▶ **The problem**
Using the entries below, output each line exactly from the first through the one that contains "[Toggle navigation] (234, 26)".

[[ Record extracts open ]]

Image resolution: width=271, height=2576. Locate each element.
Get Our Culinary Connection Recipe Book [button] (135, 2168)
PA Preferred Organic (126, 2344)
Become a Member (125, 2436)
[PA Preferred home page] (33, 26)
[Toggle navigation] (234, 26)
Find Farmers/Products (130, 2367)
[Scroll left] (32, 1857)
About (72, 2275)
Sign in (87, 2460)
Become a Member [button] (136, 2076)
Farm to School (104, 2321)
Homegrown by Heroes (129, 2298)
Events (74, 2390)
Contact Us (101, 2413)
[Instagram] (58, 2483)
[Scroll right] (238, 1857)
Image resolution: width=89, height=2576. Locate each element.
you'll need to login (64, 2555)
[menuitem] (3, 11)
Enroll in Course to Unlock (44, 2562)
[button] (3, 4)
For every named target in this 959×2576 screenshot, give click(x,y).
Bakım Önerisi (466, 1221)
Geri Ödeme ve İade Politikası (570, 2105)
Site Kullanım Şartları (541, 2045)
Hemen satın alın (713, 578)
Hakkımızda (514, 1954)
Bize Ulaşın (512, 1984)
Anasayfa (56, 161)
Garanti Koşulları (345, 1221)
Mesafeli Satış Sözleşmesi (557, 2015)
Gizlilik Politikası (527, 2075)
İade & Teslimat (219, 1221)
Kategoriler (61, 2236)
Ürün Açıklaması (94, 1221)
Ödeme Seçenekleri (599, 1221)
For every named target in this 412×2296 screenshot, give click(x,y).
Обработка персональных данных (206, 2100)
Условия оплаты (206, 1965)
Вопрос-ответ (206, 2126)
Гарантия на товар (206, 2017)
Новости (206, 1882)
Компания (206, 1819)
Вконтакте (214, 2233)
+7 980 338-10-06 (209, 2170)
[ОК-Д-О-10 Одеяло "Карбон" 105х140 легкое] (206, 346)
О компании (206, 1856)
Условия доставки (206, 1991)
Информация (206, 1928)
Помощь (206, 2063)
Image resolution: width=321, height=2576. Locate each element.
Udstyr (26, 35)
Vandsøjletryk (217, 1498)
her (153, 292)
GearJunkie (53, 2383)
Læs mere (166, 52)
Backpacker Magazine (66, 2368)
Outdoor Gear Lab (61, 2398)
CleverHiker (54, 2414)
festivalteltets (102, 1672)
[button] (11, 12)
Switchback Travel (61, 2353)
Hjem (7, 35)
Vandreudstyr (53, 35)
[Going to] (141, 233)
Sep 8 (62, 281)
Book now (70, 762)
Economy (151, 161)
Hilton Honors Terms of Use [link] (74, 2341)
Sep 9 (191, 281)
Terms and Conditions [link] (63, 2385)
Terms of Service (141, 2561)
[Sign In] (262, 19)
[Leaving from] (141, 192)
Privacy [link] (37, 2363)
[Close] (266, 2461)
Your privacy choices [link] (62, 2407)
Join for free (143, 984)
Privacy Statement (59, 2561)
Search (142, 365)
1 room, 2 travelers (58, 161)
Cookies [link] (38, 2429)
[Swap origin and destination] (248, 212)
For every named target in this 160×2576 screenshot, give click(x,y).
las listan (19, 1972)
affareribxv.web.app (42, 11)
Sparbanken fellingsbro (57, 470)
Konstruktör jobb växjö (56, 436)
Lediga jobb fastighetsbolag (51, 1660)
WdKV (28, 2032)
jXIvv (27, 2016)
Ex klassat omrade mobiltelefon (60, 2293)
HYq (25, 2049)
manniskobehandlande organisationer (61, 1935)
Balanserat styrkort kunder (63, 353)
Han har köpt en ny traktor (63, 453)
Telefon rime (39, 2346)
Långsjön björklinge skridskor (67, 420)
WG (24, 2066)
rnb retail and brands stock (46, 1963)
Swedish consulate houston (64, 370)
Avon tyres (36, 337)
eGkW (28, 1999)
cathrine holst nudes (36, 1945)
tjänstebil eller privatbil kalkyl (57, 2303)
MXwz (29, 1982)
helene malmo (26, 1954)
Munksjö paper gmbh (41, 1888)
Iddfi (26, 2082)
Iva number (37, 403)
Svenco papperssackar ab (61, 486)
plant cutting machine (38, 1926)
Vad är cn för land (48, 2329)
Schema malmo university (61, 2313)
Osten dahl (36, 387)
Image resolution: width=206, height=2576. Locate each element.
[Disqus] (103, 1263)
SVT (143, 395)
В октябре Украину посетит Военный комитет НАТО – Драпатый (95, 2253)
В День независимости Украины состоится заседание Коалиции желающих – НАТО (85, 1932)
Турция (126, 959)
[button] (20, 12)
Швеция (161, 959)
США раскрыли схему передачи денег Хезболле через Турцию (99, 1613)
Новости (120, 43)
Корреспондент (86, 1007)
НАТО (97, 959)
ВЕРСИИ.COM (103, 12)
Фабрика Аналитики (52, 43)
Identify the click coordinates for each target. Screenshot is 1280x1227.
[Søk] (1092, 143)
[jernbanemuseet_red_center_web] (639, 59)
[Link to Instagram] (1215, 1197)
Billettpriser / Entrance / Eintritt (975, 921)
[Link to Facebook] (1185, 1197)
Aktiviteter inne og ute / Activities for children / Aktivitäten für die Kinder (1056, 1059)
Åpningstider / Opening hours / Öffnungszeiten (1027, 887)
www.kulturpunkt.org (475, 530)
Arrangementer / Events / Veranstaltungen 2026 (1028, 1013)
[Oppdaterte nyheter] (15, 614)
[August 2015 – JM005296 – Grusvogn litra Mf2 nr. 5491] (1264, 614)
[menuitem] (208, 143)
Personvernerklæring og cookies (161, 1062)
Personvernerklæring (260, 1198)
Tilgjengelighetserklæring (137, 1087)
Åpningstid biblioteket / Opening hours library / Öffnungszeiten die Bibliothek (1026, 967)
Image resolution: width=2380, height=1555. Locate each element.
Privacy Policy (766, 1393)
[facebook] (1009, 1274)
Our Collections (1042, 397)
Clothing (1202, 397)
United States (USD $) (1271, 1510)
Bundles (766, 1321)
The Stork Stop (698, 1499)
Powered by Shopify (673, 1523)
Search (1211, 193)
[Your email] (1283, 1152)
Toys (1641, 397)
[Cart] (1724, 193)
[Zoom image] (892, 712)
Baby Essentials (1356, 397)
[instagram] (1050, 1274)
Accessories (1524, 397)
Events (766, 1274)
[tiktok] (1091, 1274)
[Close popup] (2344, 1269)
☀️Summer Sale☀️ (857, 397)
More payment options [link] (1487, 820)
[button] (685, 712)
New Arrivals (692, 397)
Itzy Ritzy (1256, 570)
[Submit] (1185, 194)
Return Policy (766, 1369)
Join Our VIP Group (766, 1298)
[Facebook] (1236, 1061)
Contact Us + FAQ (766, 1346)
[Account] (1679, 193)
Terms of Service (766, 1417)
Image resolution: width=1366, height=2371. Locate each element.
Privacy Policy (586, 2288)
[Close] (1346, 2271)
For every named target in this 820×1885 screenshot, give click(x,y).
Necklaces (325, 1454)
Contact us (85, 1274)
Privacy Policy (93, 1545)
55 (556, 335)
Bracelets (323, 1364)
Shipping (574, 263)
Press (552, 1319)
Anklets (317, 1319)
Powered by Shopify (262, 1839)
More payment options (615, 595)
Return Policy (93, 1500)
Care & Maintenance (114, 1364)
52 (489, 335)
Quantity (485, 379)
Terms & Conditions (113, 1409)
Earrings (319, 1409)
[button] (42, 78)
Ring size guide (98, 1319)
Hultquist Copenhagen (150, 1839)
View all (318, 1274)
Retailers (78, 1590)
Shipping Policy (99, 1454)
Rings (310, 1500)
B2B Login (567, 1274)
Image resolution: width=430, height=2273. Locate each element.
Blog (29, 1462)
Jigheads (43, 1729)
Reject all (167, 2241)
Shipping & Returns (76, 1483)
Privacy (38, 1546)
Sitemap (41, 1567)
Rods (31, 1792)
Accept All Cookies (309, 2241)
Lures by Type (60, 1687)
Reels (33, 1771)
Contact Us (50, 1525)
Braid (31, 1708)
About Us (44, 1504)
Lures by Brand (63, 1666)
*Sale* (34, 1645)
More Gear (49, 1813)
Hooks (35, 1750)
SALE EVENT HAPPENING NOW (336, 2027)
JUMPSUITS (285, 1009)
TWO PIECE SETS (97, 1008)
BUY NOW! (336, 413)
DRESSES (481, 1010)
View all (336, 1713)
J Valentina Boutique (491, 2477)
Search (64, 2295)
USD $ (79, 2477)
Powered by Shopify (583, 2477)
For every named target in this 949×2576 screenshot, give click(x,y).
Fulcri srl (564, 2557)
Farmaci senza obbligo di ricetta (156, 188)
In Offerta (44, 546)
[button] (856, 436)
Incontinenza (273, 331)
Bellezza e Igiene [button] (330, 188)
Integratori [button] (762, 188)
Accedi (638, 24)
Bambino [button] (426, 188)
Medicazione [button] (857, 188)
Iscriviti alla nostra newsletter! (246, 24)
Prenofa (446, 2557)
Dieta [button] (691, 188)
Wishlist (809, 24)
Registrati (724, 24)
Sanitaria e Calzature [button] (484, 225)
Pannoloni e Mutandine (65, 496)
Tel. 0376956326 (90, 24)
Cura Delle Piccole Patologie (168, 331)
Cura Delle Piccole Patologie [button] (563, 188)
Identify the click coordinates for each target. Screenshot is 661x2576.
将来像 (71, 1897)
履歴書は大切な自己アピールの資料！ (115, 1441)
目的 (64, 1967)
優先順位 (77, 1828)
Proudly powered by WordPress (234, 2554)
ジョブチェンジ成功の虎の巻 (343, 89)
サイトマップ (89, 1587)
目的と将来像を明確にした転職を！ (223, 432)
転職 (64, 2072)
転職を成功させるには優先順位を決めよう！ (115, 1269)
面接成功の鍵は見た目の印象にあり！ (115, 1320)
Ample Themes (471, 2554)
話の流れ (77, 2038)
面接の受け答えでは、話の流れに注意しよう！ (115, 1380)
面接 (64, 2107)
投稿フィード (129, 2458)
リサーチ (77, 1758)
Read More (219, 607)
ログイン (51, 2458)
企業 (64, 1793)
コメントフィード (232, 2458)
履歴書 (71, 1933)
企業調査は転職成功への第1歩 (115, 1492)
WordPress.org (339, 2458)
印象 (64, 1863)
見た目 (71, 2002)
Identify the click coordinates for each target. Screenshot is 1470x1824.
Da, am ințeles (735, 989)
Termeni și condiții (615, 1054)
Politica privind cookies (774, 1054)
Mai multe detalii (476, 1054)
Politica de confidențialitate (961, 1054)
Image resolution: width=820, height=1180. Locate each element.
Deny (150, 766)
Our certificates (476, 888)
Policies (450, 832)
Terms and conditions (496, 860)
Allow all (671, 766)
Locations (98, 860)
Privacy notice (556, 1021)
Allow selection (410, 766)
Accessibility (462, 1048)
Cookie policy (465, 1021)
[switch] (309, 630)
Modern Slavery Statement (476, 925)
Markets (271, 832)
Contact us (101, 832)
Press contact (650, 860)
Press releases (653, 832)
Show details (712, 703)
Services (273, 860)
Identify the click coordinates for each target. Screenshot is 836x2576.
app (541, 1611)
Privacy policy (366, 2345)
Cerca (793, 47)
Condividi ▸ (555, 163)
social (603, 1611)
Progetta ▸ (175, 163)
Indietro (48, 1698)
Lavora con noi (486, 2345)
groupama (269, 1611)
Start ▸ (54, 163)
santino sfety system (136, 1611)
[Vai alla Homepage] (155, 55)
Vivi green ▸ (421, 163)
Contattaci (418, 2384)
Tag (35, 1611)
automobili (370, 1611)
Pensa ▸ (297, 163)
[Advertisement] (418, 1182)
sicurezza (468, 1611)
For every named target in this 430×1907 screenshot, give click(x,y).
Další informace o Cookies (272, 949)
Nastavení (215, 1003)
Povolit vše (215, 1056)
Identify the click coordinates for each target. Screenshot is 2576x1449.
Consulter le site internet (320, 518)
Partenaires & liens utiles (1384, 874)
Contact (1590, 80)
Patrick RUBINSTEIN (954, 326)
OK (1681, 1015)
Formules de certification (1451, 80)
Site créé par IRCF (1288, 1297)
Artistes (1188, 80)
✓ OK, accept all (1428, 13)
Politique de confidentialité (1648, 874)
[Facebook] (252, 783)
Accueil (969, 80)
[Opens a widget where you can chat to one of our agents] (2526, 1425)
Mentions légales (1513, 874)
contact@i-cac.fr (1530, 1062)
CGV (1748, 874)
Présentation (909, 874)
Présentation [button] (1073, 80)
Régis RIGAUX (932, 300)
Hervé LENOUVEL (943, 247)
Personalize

[[ Record extracts closed ]]

▶ **Response to the task**
Image resolution: width=271, height=2576. Locate each element.
Get Our Culinary Connection Recipe Book [button] (135, 2168)
PA Preferred Organic (126, 2344)
Become a Member (125, 2436)
[PA Preferred home page] (33, 26)
[Toggle navigation] (234, 26)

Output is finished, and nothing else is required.